We used the WHO classification of CE for 49 CEs in 27 patients with cerebral HD and 12 CEs in three patients with spinal HD. Of the cysts, 14 were type CL, 29 were type CE1, 11 were type CE2 and seven were type CE3. In other words 54 cysts were in the active class and seven were in the transitional class. Utilisation of this classification can differentiate fertile active cysts from the transitional and inactive forms of CE.

Cerebral and spinal HD is well demonstrated by CT and MRI. Calcification can easily be detected with CT but MRI is better in detecting multiplicity and demonstrating cyst wall and anatomical relationships. Consequently, MRI is more helpful in surgical planning.

This study has several technical limitations. First of all, the images of 30 patients were obtained from four different devices (two CT and two MRI). Another limitation is that our study included no patients with type CE4 and type CE5.

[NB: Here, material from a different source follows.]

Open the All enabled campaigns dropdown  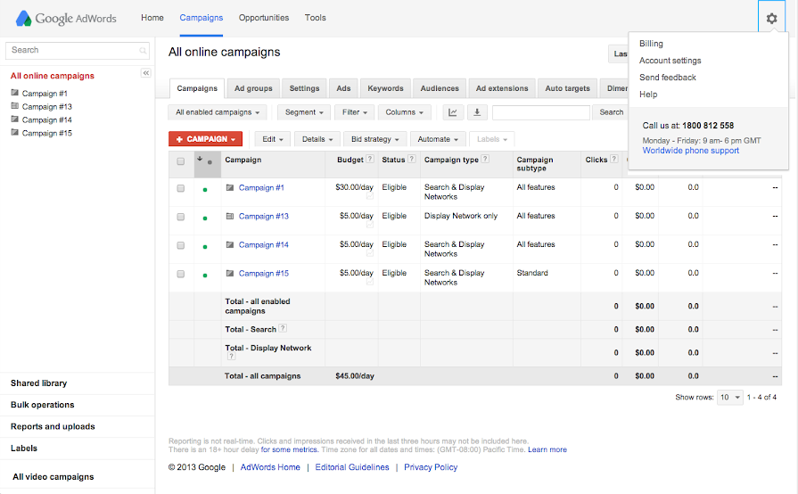(x=218, y=112)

In conclusion, the differential diagnosis of HD is usually possible with the combined use of characteristic imaging features, laboratory and clinical information. However, sometimes the differential diagnosis of HD from other cystic lesions may be challenging. The radiologist must be diligent, particularly in endemic areas, as HD has a broad differential diagnosis including simple cyst or cystic tumour. Since the treatment of HD may be surgical or medical, determined by the stage of the disease, the use of such classification will provide standardisation of a uniform treatment modality.